First-line antihypertensive treatment in patients with pre-diabetes: Rationale, design and baseline results of the ADaPT investigation

Walter Zidek1 email, Joachim Schrader2 email, Stephan Lüders2 email, Stephan Matthaei3 email, Christoph Hasslacher4 email, Joachim Hoyer5 email, Peter Bramlage6 email, Claus-Dieter Sturm2 email and W Dieter Paar7 email

Medical Department IV, University Hospital Charité, Campus Benjamin-Franklin, Berlin, Germany

St. Joseph's Hospital and INFO GmbH Institute for Hypertension and Cardiovascular Research, Cloppenburg, Germany

Diabetes Center, Quakenbrück, Germany

Department for Internal Medicine, St. Joseph's Hospital, Heidelberg, Germany

Clinic for Internal Medicine, Nephrology, Marburg, Germany

Institute for Clinical Pharmacology, Medical Faculty Carl Gustav Carus, TU Dresden, Germany

Medical Department, Sanofi-Aventis Germany, Berlin, Germany

author email corresponding author email

Cardiovascular Diabetology 2008, 7:22doi:10.1186/1475-2840-7-22

Published: 24 July 2008

Abstract

Background

Recent clinical trials reported conflicting results on the reduction of new-onset diabetes using RAS blocking agents. Therefore the role of these agents in preventing diabetes is still not well defined. Ramipril is an ACE inhibitor (ACEi), that has been shown to reduce cardiovascular events in high risk patients and post-hoc analyses of the HOPE trial have provided evidence for its beneficial action in the prevention of diabetes.

Methods

The ADaPT investigation ("ACE inhibitor-based versus diuretic-based antihypertensive primary treatment in patients with pre-diabetes") is a 4-year open, prospective, parallel group phase IV study. It compares an antihypertensive treatment regimen based on ramipril versus a treatment based on diuretics or betablockers. The primary evaluation criterion is the first manifestation of type 2 diabetes. The study is conducted in primary care to allow the broadest possible application of its results.

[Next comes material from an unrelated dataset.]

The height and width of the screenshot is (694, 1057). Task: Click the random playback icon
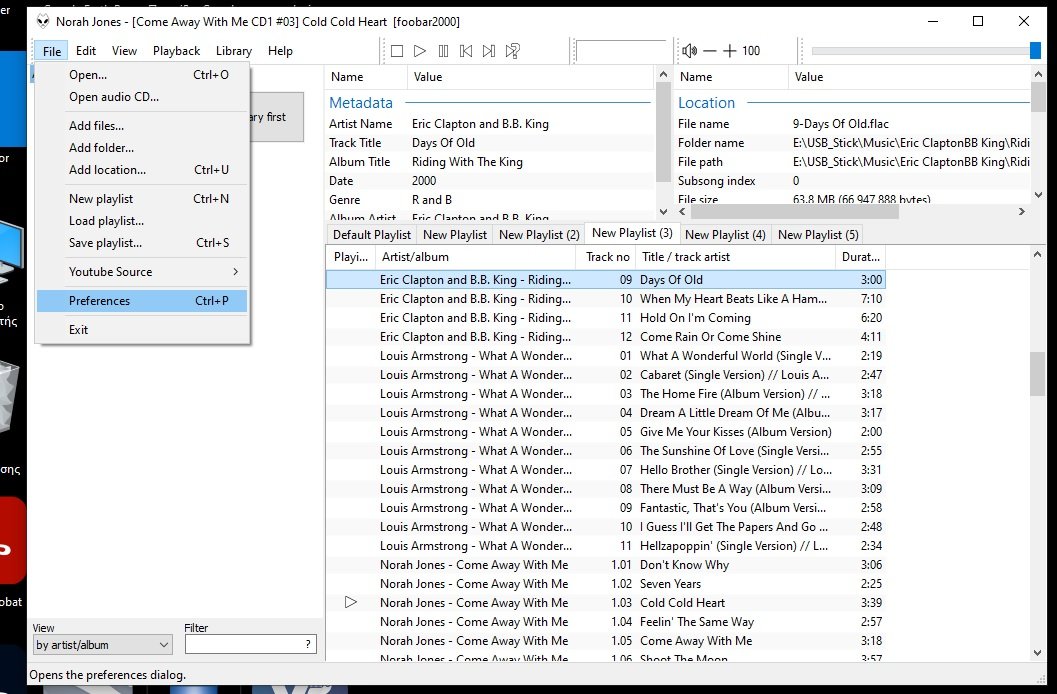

The present article provides an outline of the rationale, the design and baseline characteristics of AdaPT and compares these to previous studies including ASCOT-BLPA, VALUE and DREAM.

Results

Until March 2006 a total of 2,015 patients in 150 general practices (general physicians and internists) throughout Germany were enrolled. The average age of patients enrolled was 67.1 ± 10.3 years, with 47% being male and a BMI of 29.9 ± 5.0 kg/m2. Dyslipidemia was present in 56.5%. 37.8% reported a family history of diabetes, 57.8% were previously diagnosed with hypertension (usually long standing). The HbA1c value at baseline was 5.6 %. Compared to the DREAM study patients were older, had more frequently hypertension and patients with cardiovascular disease were not excluded.

Conclusion

Comparing the ADaPT design and baseline data to previous randomized controlled trial it can be acknowledged that AdaPT included patients with a high risk for diabetes development. Results are expected to be available in 2010. Data will be highly valuable for clinical practice due to the observational study design.